People wearing masks and holding puppets.

By Mya Kidson

Performance and art can bring healing and promote social interaction, especially during times of pandemic isolation. This was the focus of a recent research project from U of G.  

In the summer of 2020, Prof. Troy Hourie, from the School of English and Theatre Studies, collaborated with Puppeteers Andrew Gaboury and Colleen Snell as well as U of G student production interns Samantha Adams, Emily Brown and Liaba Nisar to create a Dom Roberto-style production called ODDITI(m)ES — A Tragic Comedy in Pandemic Times about social and physical distancing. 

Dom Roberto-style puppeteering is a traditional Portuguese glove puppet theatre. This production wove together sketches about social distancing and other pandemic-related moments. 

“This project is an ode to the hardships we’ve all endured during the past few months,” says Hourie. “For many, it’s been a hard transition to our new socially distant lifestyles when many of us are so accustomed to being close to work affiliates, friends and family, pre-pandemic.”

This initiative shows how creatives have been inspired to develop new ways to keep community members close but physically distanced – the so-called “together-apart” movement, says Hourie. 

The troupe held two performances in his woodland backyard in Aurora, Ont. Family members, friends and visitors from Aurora and Guelph were seated on a terraced patio at safe distances. 

The second performance was also live streamed internationally to hundreds of followers of Hourie’s work in Portugal, France, Kenya, New Zealand and the U.K. He hopes to present it again in Guelph or Mississauga, where his collaborators live and work.

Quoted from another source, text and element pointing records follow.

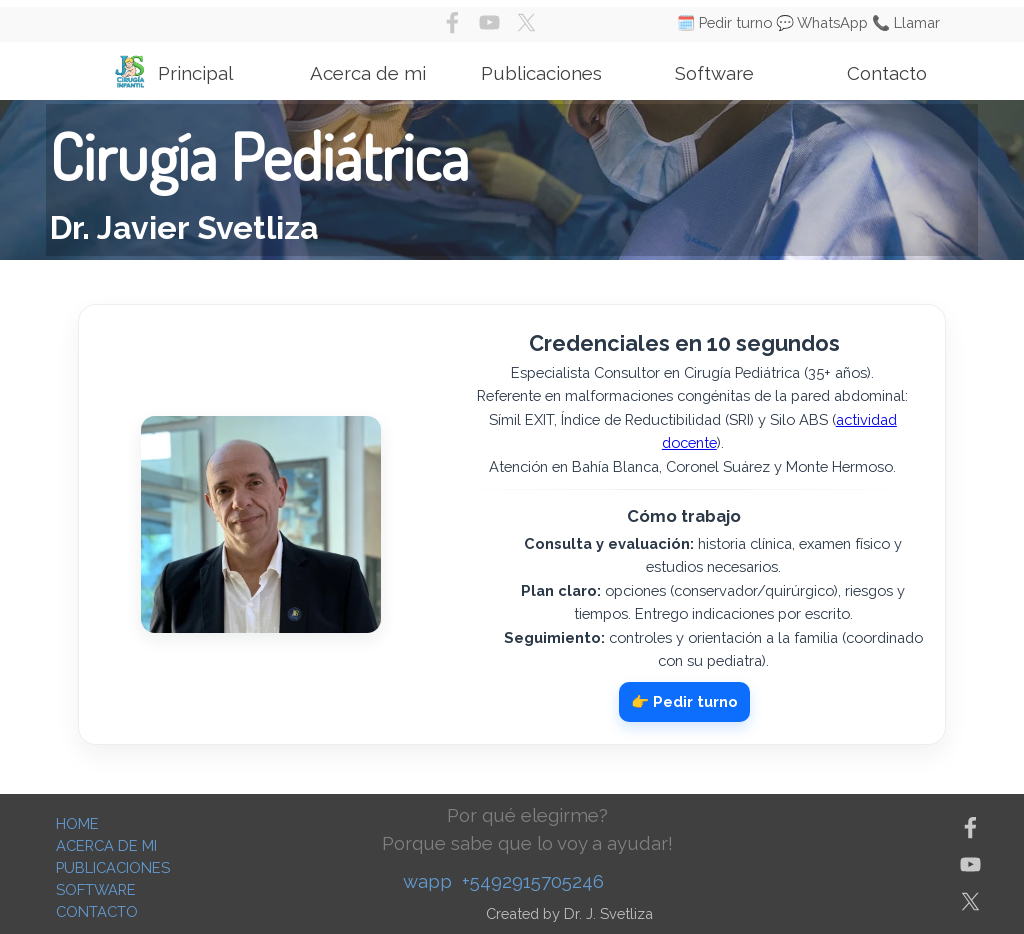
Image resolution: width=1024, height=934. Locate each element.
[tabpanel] (512, 180)
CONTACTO (97, 911)
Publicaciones (541, 73)
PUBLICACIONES (113, 867)
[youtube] (489, 22)
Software (714, 73)
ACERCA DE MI (106, 845)
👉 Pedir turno (684, 701)
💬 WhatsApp (822, 22)
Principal (195, 73)
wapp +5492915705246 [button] (503, 881)
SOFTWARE (96, 889)
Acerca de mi (368, 73)
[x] (526, 22)
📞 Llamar (906, 22)
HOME (77, 823)
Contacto (887, 73)
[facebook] (452, 22)
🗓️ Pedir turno (724, 22)
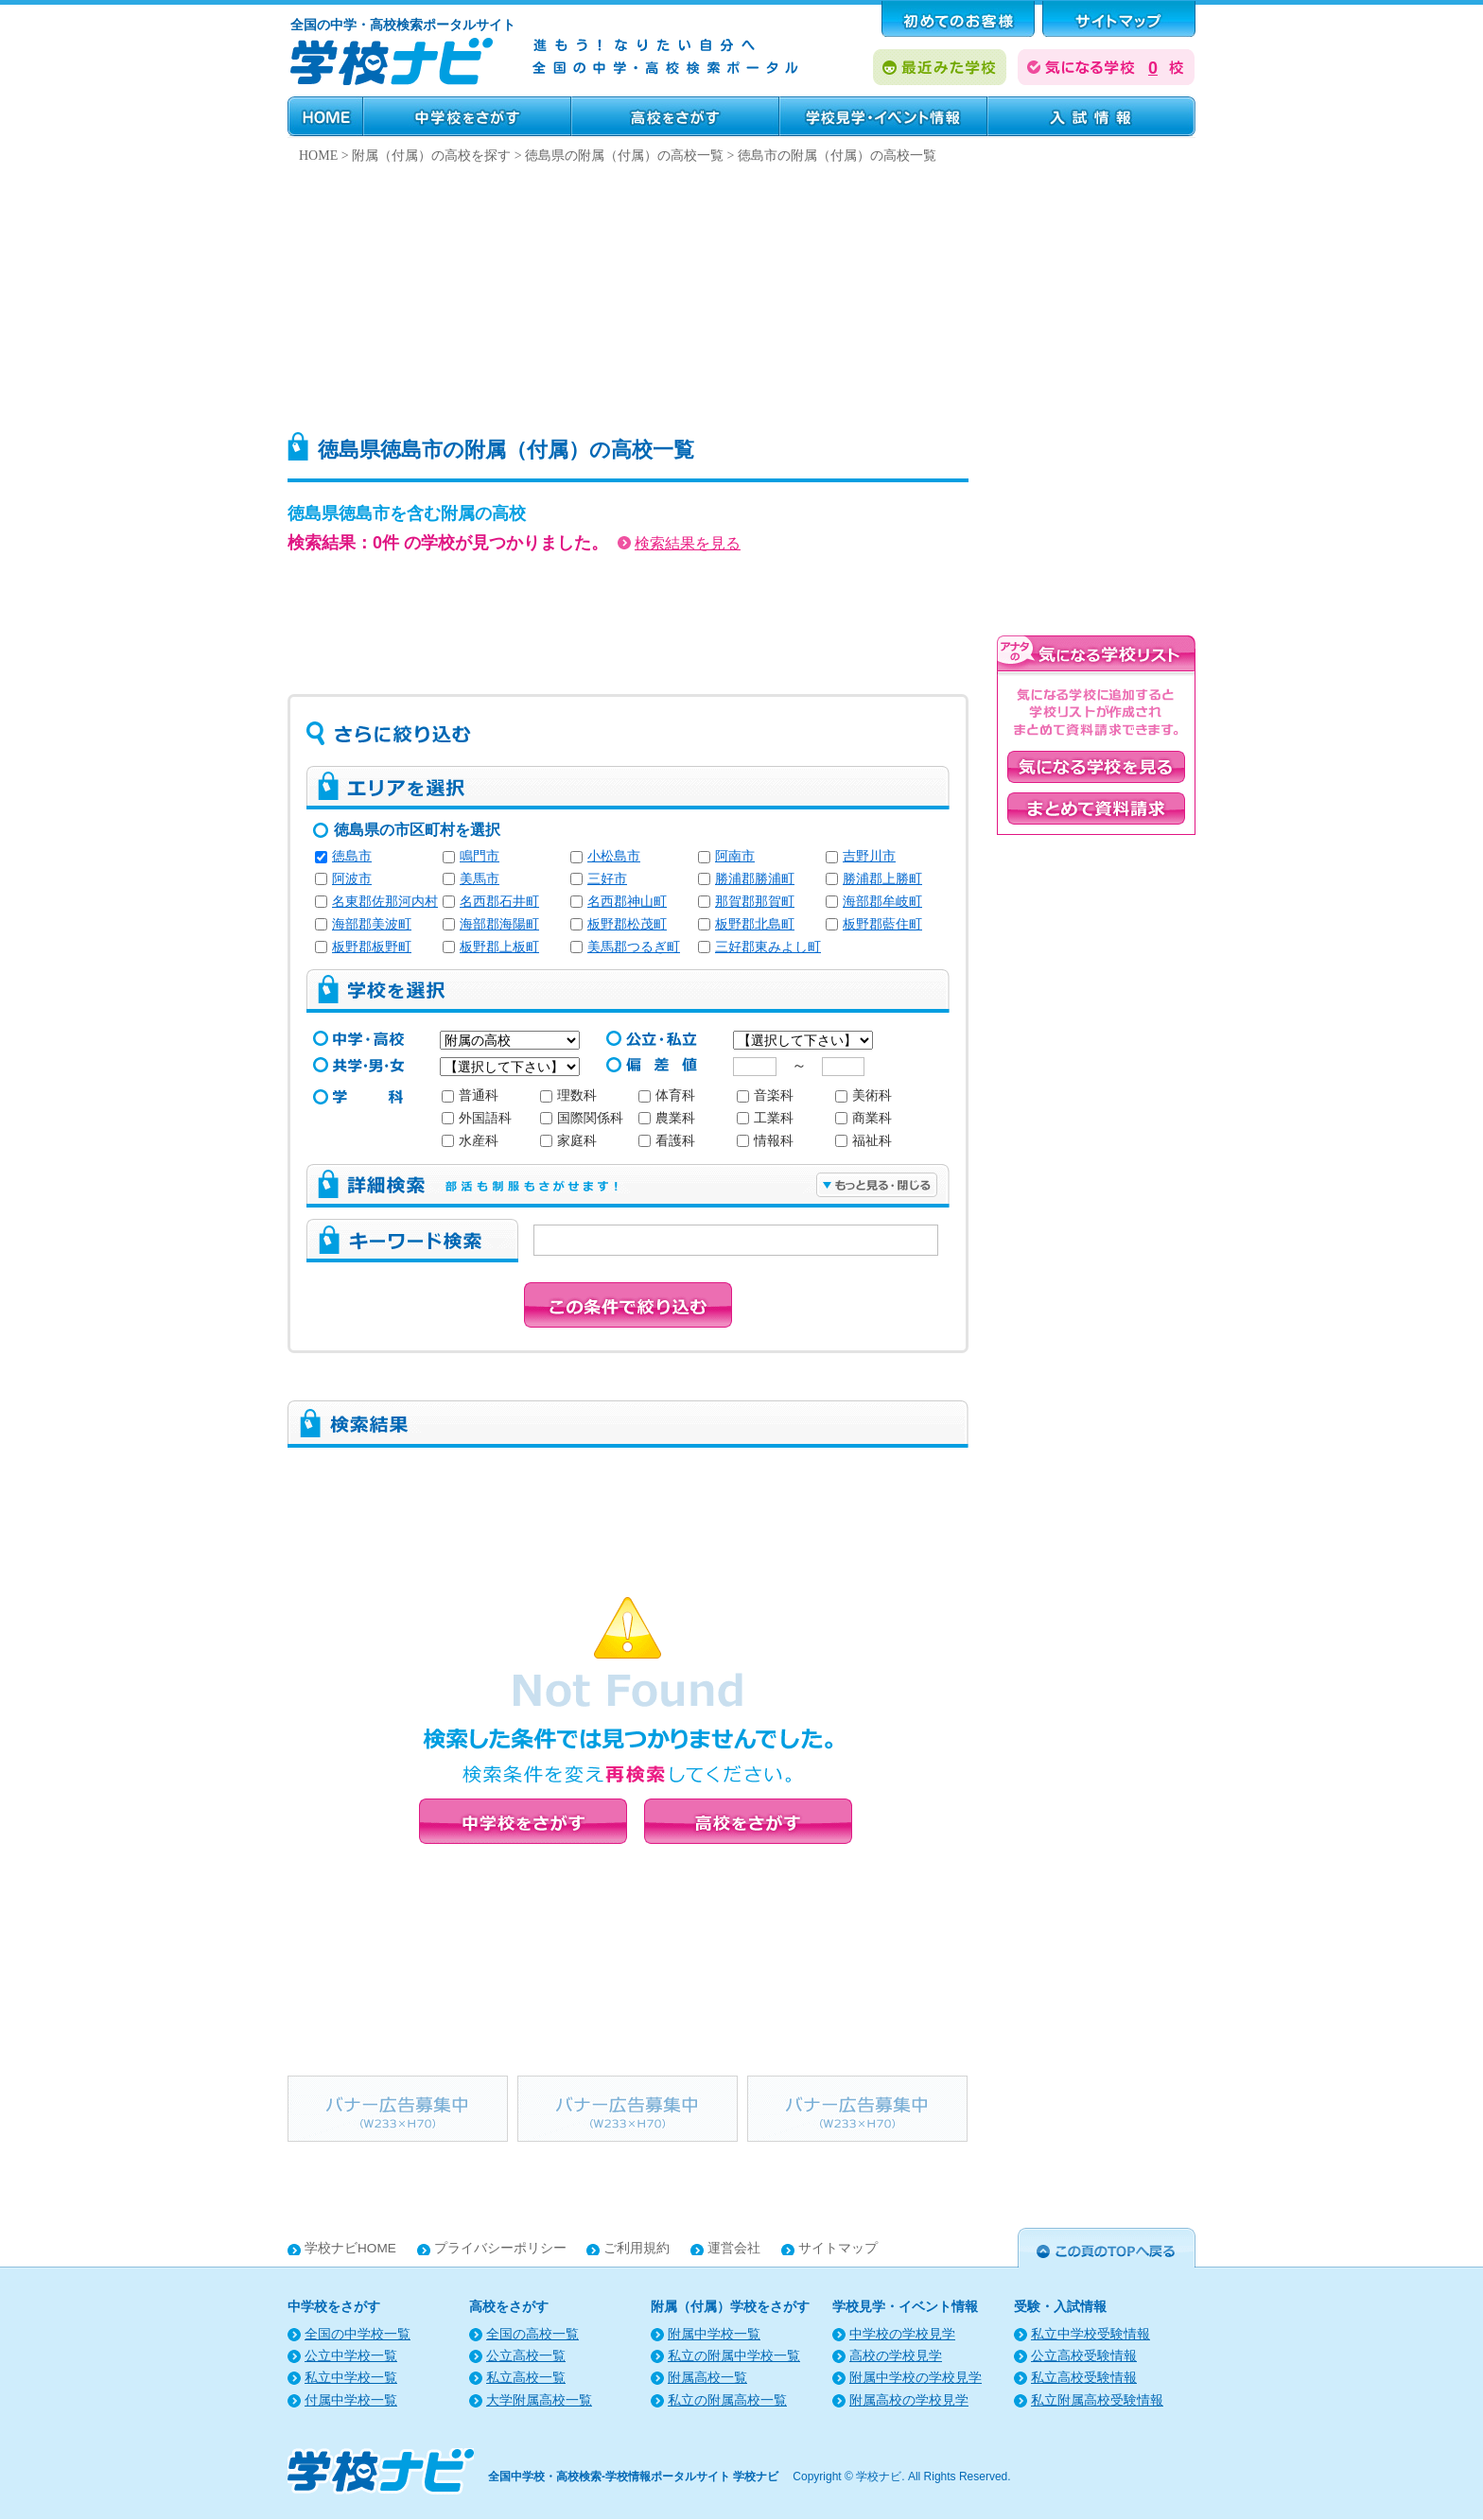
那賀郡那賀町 (754, 902)
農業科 (666, 1118)
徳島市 (352, 856)
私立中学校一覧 (351, 2378)
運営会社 (733, 2248)
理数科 (568, 1095)
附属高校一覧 (707, 2378)
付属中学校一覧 (351, 2400)
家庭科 (568, 1141)
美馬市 (479, 879)
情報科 (765, 1141)
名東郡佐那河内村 (385, 902)
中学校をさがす (467, 116)
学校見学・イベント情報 (883, 116)
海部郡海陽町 (499, 924)
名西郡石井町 (499, 902)
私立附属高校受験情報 (1097, 2400)
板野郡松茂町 (627, 924)
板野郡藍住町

The arts, especially performance, often involve gatherings. Artists from all around the world are modifying their practice to engage with community members in a COVID-friendly way. 

This may include the use of virtual platforms or outdoor events that allow the public to remain socially distant. 

Hourie says the live-action comedy promotes a sense of community and helps audience members feel less isolated in their struggles during the pandemic. 

This research project also shows how important art and performance are, especially for vulnerable groups such as older adults, youth and individuals who live alone, as well as apartment dwellers who may have limited ability to connect with others. 

“Performance and art practitioners around the world are sharing their art to bridge connection with others to improve life under these difficult conditions,” says Hourie. “We are not only connecting with our local community through art but also globally. And this helps us recognize that struggles we currently face on a local spectrum are experienced across the world."

This research is supported by the University of Guelph’s Creating in a Time of Coronavirus Fund.